Gotta say, to my aging ears (I’ve got some loss over 13,000 Hz) the VBR-2 MP3s still sound damn good in the real world, with real background noise and other issues. I’m wondering if it makes sense to use the FLAC, because in reality…you know, those MP3’s may be as golden, but if I’m condemned to the 16-bit source material, the FLAC files don’t seem to really be bringing a lot into the game.

My SONY cans may be a POS (high end consumer is still not high end) and my Sure 215 earbuds are the low end of their line. The Eponymous we won’t talk about either…except to say they beat all hell out of $10 smartphone buds or the old Phillips CarryCorder.(G) They serve a purpose. But I can’t help wondering…Maybe it is time to say the VBR-2 MP3’s are better than what’s left of my ears?

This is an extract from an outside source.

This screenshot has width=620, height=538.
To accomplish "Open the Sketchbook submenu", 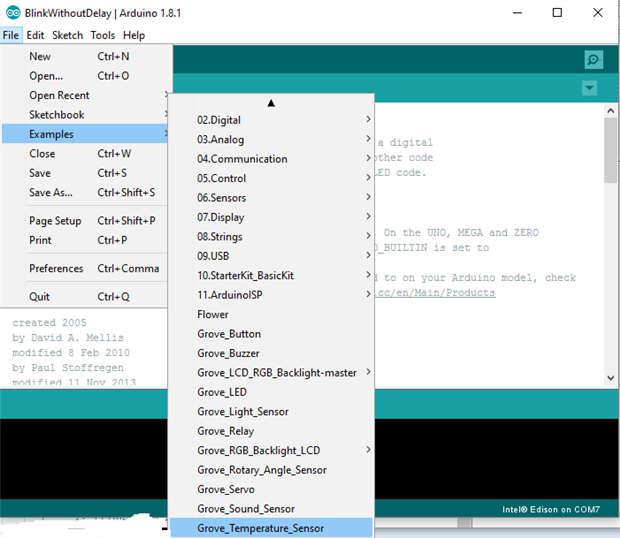I will pyautogui.click(x=57, y=115).
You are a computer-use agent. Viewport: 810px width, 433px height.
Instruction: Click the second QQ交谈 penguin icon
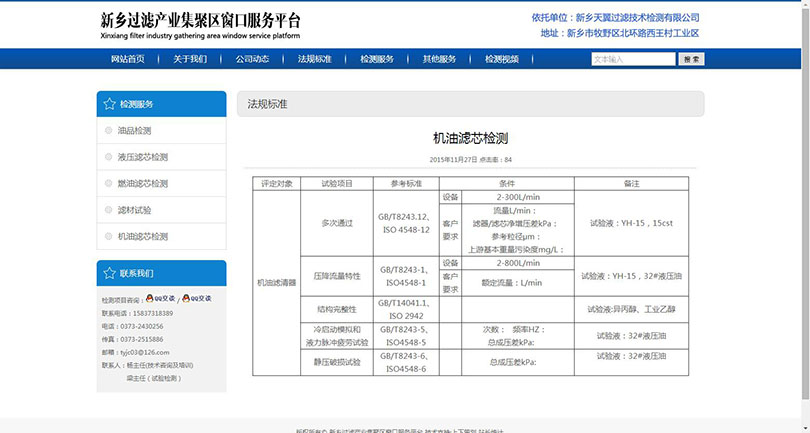pyautogui.click(x=186, y=299)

It absolutely makes sense to keep a backup copy in a lossless format (such as WAV, FLAC or AIFF), in case you ever need to edit or process the files in the future. The FLAC format has the advantages that it has good, fully specified support for metadata, and FLAC files are about half the size of equivalent WAV or AIFF files.

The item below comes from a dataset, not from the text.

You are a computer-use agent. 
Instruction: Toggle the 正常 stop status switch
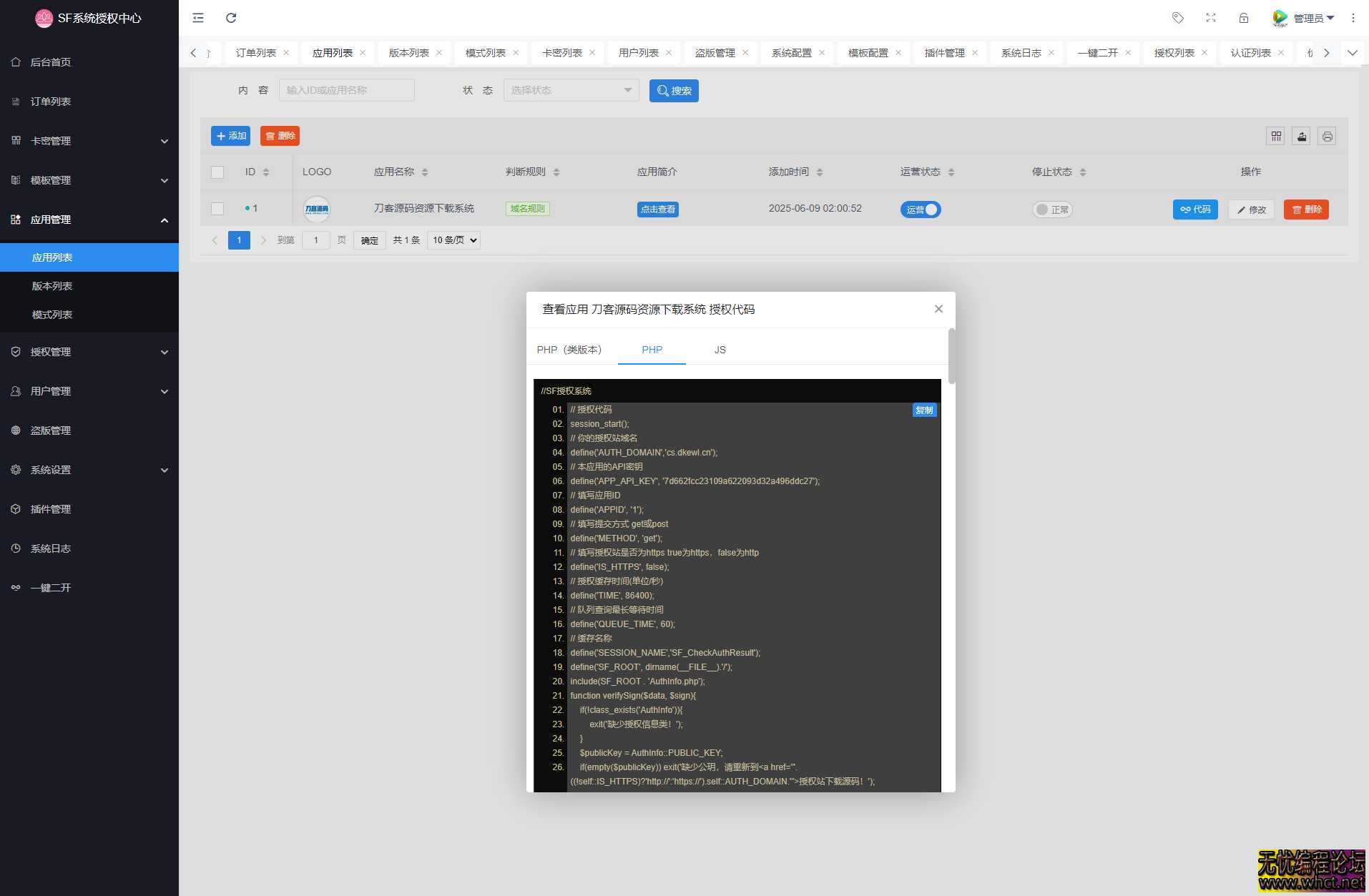(1052, 210)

Lossy compressed formats (such as MP3, AC3 or Ogg) can have excellent sound quality, but the encoding process always discards some of the information. Anything other than very basic editing requires that compressed formats are uncompressed first, so editing an MP3 file in Audacity and exporting as MP3 loses information twice - once when the MP3 was first encoded, and again when it is exported from Audacity. This is a bit like making a photocopy of a photocopy; the first photocopy may look identical to the original, but after a few copies of copies, the quality progressively deteriorates.

If you have a backup / archive copy in a lossless format, then if you ever need to edit or processes the recording, you can use that copy each time (don’t overwrite the archive copy), so there will only ever be encoding losses once.

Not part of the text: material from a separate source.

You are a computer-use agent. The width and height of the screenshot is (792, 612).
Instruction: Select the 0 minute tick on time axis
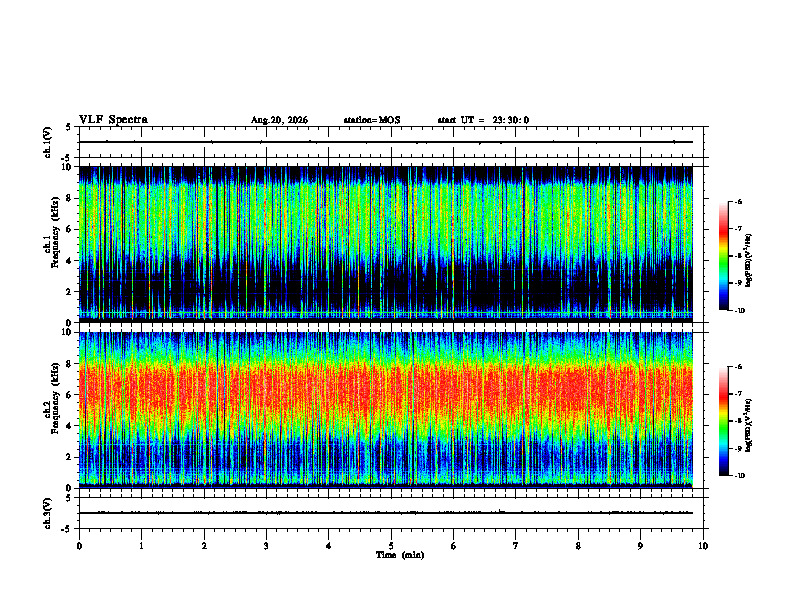click(x=79, y=546)
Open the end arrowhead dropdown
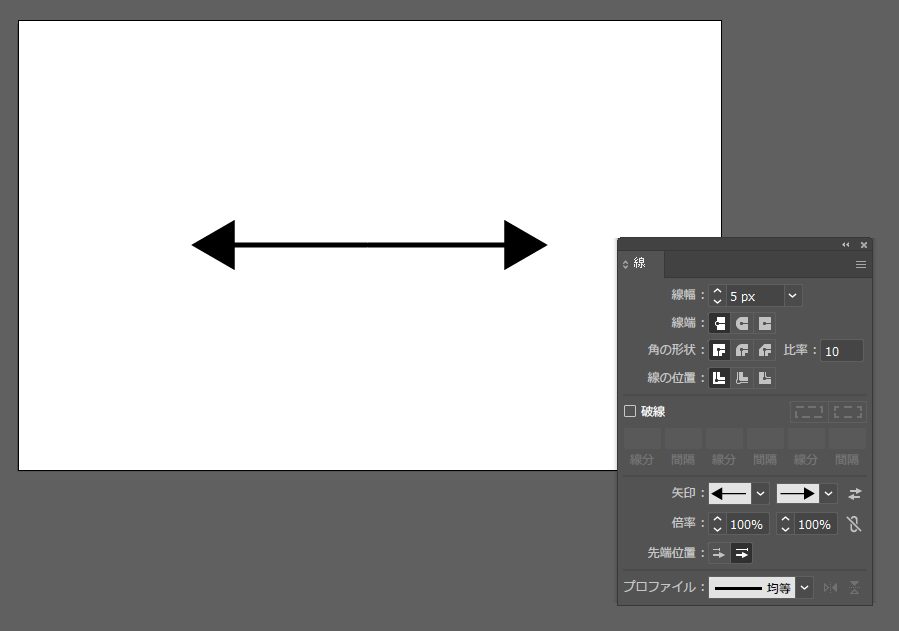 coord(829,494)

FLAC was originally developed as a format for archiving audio recordings, and is well suited to the task.

Agreed on all points. What I meant abusing “use the FLAC” was to use them in a player, as opposed to listening to the MP3’s, because the sound of either is so close. (VBR-2/vs/FLAC/vs ambient noises). I had originally made both FLAC and WAV as dual archives, since FLAC support used to be kinda scarce, and I figured wtf, I’ll keep the dual archives in two formats just in case, down the line.

Now I’m wondering if I should just make that two FLAC archives. I have noticed that even when one CD is ripped to multiple formats (using dbPoweramp typically) that the metadata it tags the audio files with differs. Sometimes, even the simple things like artist title, album title, vary from one to the other, indicating something is being handled differently with the metadata.

I’ve seen “Grateful Dead, The” and “The Grateful Dead” come off the same CD, just depending on which doorway it walked through. Never had that problem with Audacity!

Audio CDs do not usually contain metadata, as it is not part of the orange book specification. Information about the contents of audio CDs is usually drawn from the Internet, based on a unique ID for the disk. (https://en.wikipedia.org/wiki/CDDB)

It is possible for audio CDs to contain text information, but it is a departure from the original standards. In the case of CD-Rs, it is in the form of “CD-Text” https://en.wikipedia.org/wiki/CD-Text

It also depends on the size of the room. Speakers can’t generate a wave longer than the dimensions of the room.